So, I'm usually not a big fan of dichotomies.
When it comes to black & white, I'm all sorts of shades of grey—maybe with a splash of red—and I'm happy with that. It's flexible. It allows me to grow. It allows me the benefit of perspective. It allows me the freedom to be me without having to box myself into arbitrary categories.
I'm not a definitive anything, but rather, a broad everything, and the wide different types of friends I have reflect that. This is also an advantage when it comes to dating–sarcastic guys, soulful guys, athletic guys, artistic guys . . . a prime example of why it's not good to pigeon-hole oneself.
That said, let me go right ahead and contradict everything I just said. In life, there is one distinct dichotomy that plainly exists:
STUFF YOU WANT TO DO
STUFF YOU DON'T WANT TO DO
When it comes to this, the only grey area that exists is in the form of doubts. Uncertainties. Insecurities. The cursed what-ifs. Yet beyond those anxieties, it's actually entirely possible to determine what it is you want, versus what you don't. Let's be real for a second—if you're honest enough with yourself, identifying what you want isn't that difficult of a task. That's not the real issue. What is difficult, however, comes not in determining what you want, but rather, in determining what you want most, when one thing you desire conflicts with another thing you desire. It's a simple matter of logistics.
This is when priorities come into play. I'm not going to drone on about priorities and planning and values and all that happy horseshit, but I am going to outline how I prioritize my wants—particularly when it comes to big, life-changing decisions. Maybe this will be useful to you, too.
So, let's say you've got a laundry list of stuff that you want to do, which is where we're going to focus our attention. Forget about stuff you don't want to do—if you don't want to do it, I don't think you should, and it's as simple as that.
I tend to take a strong stance on that, which can prompt debate among those that are staunchly adamant about honoring obligations and things of that sort, but to me, most obligations are nothing more than a form of manipulative guilt and, man can that get messy. I prefer to act based on what type of impact my action will have, rather than merely acting because some unspoken rule dictates that I'm “suppose to.”
So, your laundry list of stuff that you want to do.

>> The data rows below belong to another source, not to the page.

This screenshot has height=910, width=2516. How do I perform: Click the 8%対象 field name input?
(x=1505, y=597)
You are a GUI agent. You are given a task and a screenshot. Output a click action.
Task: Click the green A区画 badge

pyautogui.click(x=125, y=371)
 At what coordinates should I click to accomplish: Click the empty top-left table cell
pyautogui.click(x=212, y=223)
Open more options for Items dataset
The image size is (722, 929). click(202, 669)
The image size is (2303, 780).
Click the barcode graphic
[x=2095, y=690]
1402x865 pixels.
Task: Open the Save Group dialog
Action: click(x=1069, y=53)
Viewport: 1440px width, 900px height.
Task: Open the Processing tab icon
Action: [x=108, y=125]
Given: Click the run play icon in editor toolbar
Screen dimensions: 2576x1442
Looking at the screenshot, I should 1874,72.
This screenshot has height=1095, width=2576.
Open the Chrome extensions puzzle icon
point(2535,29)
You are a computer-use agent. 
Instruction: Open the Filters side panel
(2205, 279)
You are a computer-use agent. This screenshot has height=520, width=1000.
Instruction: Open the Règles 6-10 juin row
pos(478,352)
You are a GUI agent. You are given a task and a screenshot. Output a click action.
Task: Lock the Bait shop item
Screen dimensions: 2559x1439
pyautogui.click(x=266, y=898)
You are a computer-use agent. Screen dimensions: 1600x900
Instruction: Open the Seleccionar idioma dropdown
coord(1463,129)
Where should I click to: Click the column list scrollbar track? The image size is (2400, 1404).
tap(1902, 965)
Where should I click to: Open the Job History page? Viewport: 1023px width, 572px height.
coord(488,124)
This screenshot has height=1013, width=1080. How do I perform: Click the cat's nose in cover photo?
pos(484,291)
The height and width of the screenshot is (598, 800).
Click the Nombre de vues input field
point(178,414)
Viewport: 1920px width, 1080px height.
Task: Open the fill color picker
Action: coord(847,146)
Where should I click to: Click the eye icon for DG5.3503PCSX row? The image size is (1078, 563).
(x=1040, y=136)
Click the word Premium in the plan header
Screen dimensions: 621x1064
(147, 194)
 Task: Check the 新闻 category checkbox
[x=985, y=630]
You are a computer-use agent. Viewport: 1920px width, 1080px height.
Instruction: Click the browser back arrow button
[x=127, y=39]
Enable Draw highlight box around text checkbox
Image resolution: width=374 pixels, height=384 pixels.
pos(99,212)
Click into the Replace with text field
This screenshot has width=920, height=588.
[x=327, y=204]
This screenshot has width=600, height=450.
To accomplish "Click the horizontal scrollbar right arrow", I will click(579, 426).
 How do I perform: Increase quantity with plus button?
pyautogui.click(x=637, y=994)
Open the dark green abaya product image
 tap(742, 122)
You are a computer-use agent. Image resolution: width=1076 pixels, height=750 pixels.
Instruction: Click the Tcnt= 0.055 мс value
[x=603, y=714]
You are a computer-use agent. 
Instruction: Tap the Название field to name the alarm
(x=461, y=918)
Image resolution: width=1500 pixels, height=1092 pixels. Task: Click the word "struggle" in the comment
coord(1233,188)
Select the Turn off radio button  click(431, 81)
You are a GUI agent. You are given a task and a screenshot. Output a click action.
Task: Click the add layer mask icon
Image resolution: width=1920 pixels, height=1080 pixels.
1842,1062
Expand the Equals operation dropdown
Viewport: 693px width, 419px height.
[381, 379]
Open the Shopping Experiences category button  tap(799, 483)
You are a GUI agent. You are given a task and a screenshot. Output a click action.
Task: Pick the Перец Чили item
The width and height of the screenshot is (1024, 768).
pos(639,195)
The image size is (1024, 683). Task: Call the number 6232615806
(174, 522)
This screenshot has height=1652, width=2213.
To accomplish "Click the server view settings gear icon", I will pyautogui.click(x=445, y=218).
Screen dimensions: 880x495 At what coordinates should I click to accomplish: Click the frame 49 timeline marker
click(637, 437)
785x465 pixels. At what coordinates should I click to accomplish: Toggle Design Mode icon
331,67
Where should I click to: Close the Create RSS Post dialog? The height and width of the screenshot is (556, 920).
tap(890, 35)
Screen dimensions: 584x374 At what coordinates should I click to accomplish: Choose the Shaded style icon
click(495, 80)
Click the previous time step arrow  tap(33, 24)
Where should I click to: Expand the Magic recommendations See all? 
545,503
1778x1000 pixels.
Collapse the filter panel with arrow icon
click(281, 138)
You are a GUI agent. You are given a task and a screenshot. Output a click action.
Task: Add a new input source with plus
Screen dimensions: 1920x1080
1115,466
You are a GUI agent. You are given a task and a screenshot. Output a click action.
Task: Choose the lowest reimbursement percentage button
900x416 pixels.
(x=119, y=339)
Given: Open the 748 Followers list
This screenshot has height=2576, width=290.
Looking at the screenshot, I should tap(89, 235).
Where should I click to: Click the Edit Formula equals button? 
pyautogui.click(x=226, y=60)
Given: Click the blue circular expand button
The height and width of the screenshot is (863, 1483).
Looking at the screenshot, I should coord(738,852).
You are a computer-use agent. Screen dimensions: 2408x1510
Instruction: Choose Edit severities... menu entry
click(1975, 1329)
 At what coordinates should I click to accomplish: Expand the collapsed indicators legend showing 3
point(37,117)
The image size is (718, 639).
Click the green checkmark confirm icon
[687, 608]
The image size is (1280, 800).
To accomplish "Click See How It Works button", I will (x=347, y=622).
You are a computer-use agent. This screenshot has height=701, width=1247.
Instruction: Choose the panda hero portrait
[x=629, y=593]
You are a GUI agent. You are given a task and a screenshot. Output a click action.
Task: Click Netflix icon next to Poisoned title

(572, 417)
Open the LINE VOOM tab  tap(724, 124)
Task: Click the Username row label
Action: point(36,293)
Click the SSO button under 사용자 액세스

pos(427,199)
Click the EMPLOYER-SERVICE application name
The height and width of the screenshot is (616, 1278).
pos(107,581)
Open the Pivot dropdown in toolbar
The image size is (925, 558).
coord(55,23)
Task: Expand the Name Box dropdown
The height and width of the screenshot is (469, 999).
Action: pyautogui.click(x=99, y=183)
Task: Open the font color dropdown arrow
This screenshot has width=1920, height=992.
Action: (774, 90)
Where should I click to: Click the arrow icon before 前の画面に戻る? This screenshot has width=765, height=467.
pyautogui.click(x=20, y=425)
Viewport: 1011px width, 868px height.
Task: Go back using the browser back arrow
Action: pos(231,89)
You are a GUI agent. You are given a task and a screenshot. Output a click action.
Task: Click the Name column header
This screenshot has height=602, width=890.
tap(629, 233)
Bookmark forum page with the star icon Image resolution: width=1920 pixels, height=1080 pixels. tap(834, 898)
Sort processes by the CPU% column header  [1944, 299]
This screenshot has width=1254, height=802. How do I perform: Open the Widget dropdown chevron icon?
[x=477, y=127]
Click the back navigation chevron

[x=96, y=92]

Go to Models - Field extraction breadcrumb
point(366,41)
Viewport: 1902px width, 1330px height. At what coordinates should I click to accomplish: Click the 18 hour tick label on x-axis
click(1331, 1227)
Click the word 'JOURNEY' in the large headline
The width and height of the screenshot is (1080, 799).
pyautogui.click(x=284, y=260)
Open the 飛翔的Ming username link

Have you got it in mind? Is it to start living more unconventionally? Is it to make a million bucks? To travel the world? To learn a new language? To climb Mount Everest? To finally bake something without burning it? To wear a pink tie without feeling like a girl? To lose 20 pounds? To save enough money to buy a new car? To retire early? To become a doctor? To have a family? To become an international makeout bandit? (Gee, I can't think of anyone off the top of my head with that goal. Wink.)
Whatever your wants may be, take each one and try to put it one of the following categories:
Stuff you want to do because you genuinely want to do it. (e.g. You'd do it for no other reason than to derive pleasure out of it)
Stuff you want to do because it'll yield a favorable reward/outcome/financial gain. (e.g. You do it for the money, baby)
Stuff you want to do in order to avoid an internal conflict/consequence. (e.g. You do it so you don't feel guilty later.)
Stuff you want to do in order to avoid an external conflict/consequence. (e.g. You do it so you don't have an argument with significant other/parents)
Got your wants filed appropriately? Good. Now, for the big, giant, top-secret formula for prioritizing. This is some really complicated math, so look out. Ready?
Scrape everything except for the first category, and make those your damn priorities. That's an order. This is one life you get—there's no redos—so you better be enjoying it. If you're not, what's the point?
If, however, you're looking for a more scientific reason on why you should be paying the most attention to the first category, it's because it's the only type of want that's based on intrinsic motivation–the rest are all extrinsic motivators. Intrinsic motivation comes from rewards that are inherent to the activity. Extrinsic motivation comes from rewards from outside sources. It might be tempting to consider the third category–stuff you want to do to avoid internal conflict–as an intrinsic motivator, but essentially since most feelings like guilt are based on social constructs (society defines for you what you should feel guilty about, and you internalize it and then feel those feelings when it's been dictated that you should), then that's actually an extrinsic factor.
So what's the big deal about intrinsic versus extrinsic? Well, research shows that over time, extrinsic motivators undermine intrinsic ones. Therefore, the more you rely on extrinsic factors for motivation, the less and less you value doing something purely for the inherent pleasure involved. And the less you value doing something purely for the inherent pleasure involved, the less you're likely to do it. And the less you likely to do it, the less pleasure you'll have. And the less pleasure you have? Well, do I really need to keep spelling this out?
You don't want life to become based on a series of meaningless, arbitrarily defined benchmarks, and nothing that truly inspires you or makes you get all giddy inside. Point blank. So while it's easy enough to say, “Go do what it is that you want in life,” the caveat is that it's crucial to evaluate the purposes behind your choices in order to best determine what YOU ACTUALLY WANT, versus what you're obligating yourself to want. Indeed, there is a difference and, indeed, it's an important one.